Y	Hacker News new \| ask \| show \| jobs

by snidane 1516 days ago

Isn't the typical big data sql task IO bound?

Vectorization only works when you have a table stored in an optimized columnar format and compute an run a function over a column or to combine multiple columns.

The moment you throw in group bys or windows the data turns into rows that you read from a hash table or after a sort - at which point you lose all opportunities of vectorization.

Since group bys break vectorization, the other use case is for map or reduce (sums, counts) operations over the entire table. In absence of filters you can precompute these for each column.

Plain map or sum like operations in presence of a filter is the only real use case for vectorization in OLAP, if I'm not missing anything.

In that case you need to implement the vectorized operation to work across together with a mask, so that you don't include the filtered out values, and over compressed data, otherwise you're wasting time on bringing the data from disk closer to cpu.

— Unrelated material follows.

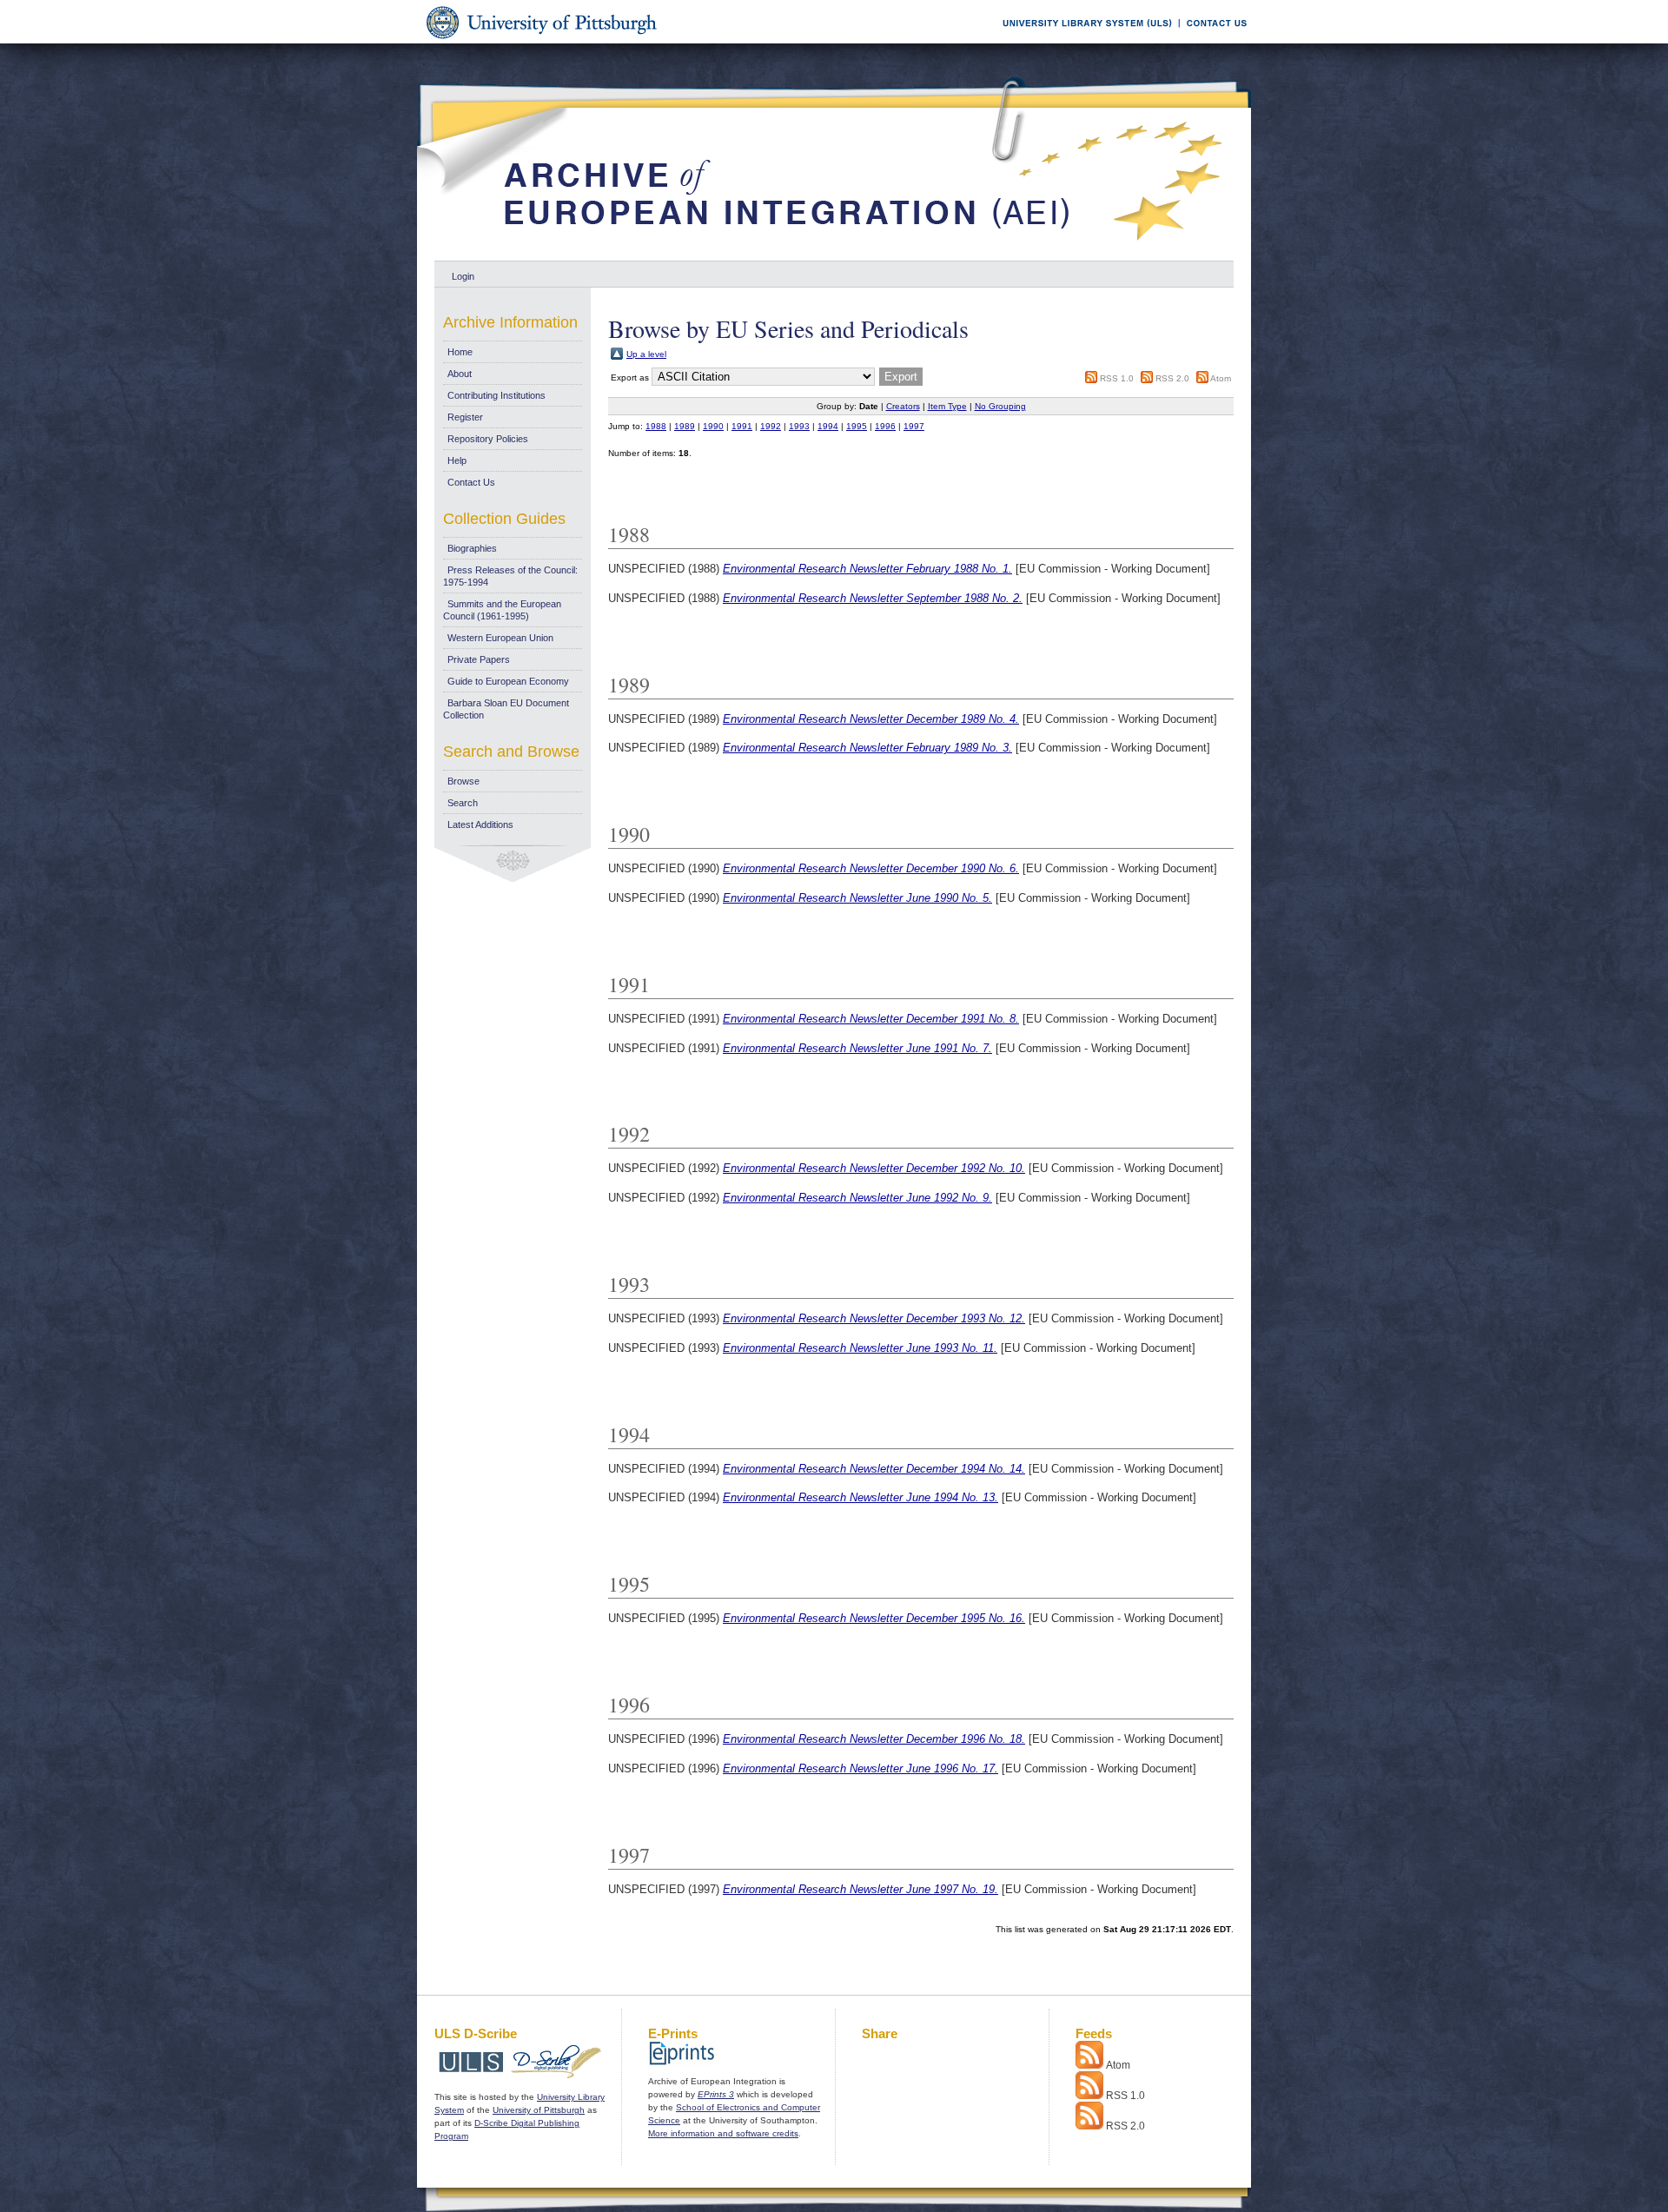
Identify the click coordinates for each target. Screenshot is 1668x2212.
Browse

Most general big data sql tasks will not gain significant improvement using vectorization, unless they specialize on map after filter, no group bys, operations, such as perhaps log processing.

Vectorization and other kinds of hardware acceleration is highly useful for small array data that fits into memory such as geo data, APL, numpy, tensors on TPU processing and similar stuff.

2 comments

jandrewrogers 1516 days ago

In a well-designed system, you will typically be limited by effective bandwidth, often memory bandwidth or efficient use thereof which is an area where vectorization can help. Modern servers have tremendous storage bandwidth if you have an I/O scheduler capable of using it. Some newer database engines explicitly reject the assumption that storage throughput is precious as a design constraint, since it has become much less true over time due to advances in hardware.

Use of page layouts highly-optimized for vectorized evaluation is common now even if the implementation isn't vectorized. You lose nothing on modern hardware (they are good layouts regardless) and it allows you to easily do vector optimizations later. As a semantic distinction, columnar and vector layouts are organized differently and optimize for somewhat different things even though they have superficially similar appearance. Classic DSM-style columnar is largely obsolete.

Vectorization, first and foremost, is about optimizing selection operations in a database, but it can provide assists in other areas like joins, sorts, and aggregates. Most queries are a composed from these primitives, so many parts of the query plan may benefit. As a heuristic, operations that GPU databases excel at are the same kinds of operations that benefit from vectorization.

Obviously you can't just throw vectorization at an arbitrary database and expect major benefits, they need to be intentionally designed for it.

alterneesh 1515 days ago

I can't seem to understand why vectorization wouldn't help, say if you read after a sort. Irrespective of whether it fits in memory, or you perform some sort of an external sort, any operation that you want to perform on top of that sorted vector, be it an aggregation to reduce it, or an arithmetic operation with another column, you could still leverage vectorization and would end up using fewer CPU cycles, no?